Retention of teachers in the past was partially based on the seniority system, one where teachers’ seniority was more important that their performance in the classroom. The mayor said his proposed change would allow schools to lay off ineffective teachers and hire or retain more effective teachers.

LA schools had a 50 percent high school dropout rate; 70 percent of 13-year-olds were not reading at grade level; and three out of four students were not proficient in math, he said in a press release.

LA developed a plan to turn around failing public schools. The city has been using it for three years.

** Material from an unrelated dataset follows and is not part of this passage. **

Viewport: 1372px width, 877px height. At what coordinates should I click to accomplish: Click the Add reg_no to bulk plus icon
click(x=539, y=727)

The Public School Choice Program allows charter schools, nonprofits, teacher groups, and other organizations to compete for contracts to take over and operate schools designated as failing. In its inaugural year, 36 schools went through the Public School Choice process. Another 13 schools participated in the second round, and in the third round, 43, bringing the total to 92 schools.

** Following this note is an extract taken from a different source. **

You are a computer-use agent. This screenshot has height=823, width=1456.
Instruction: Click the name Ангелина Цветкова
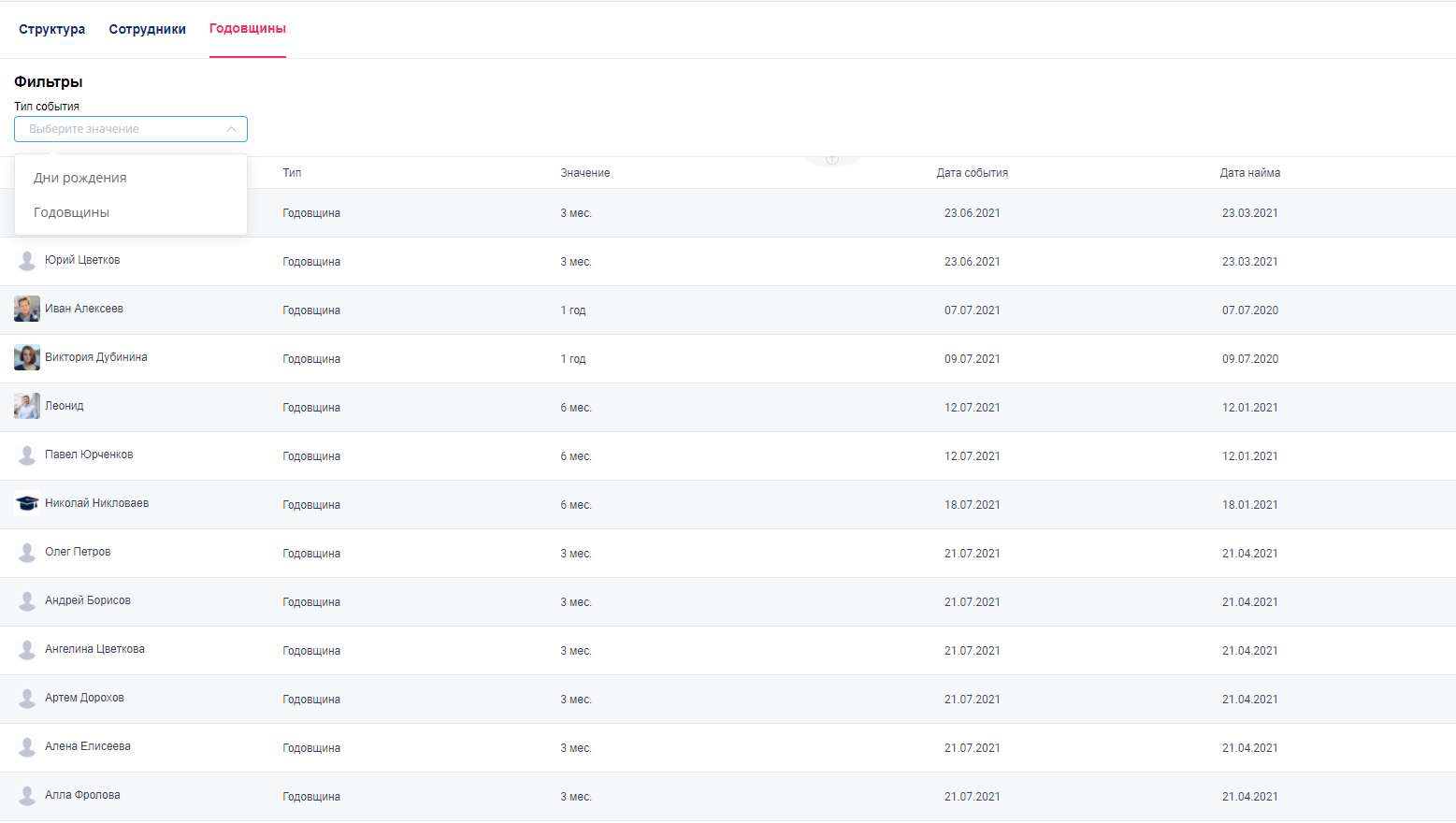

Jefferson High School: ‘Failing School’

Villaraigosa stated that Jefferson High School benefited from the Public School Choice initiative. Jefferson competed in the initial Public School Choice competition. The operation of Jefferson was handed to an “internal team of operators committed to data-driven accountability, regular classroom observation, and a curriculum that stresses college preparedness,” he said in his speech.

The result was that “Jefferson is now run as five small schools, each with its own educational focus area.” He said breaking the school into small, focused schools gives students a better environment and more individual attention from teachers, and the changes raised “Jefferson’s Academic Performance Index (API) score by 33 points.”

Paying the Bills

Regarding taxes and financing education, Villaraigosa said, “Los Angeles currently ranks 47th in the nation in per-pupil spending and is last in terms of student ratios for teachers, guidance counselors, and librarians.”

The mayor pledged his support for Gov. Jerry Brown’s tax extension plan, which will give California voters the opportunity to generate more revenue for schools by extending existing taxes that are due to expire. These taxes include sales, income, and vehicle taxes.

He also announced the formation of the “LA Fund for Public Education,” a public/private partnership to raise “per-pupil funding, the development of a leadership pipeline, and promoting the arts.”

Villaraigosa concluded: “This is our opportunity for reform. Let’s seize it together. Our kids are counting on us.”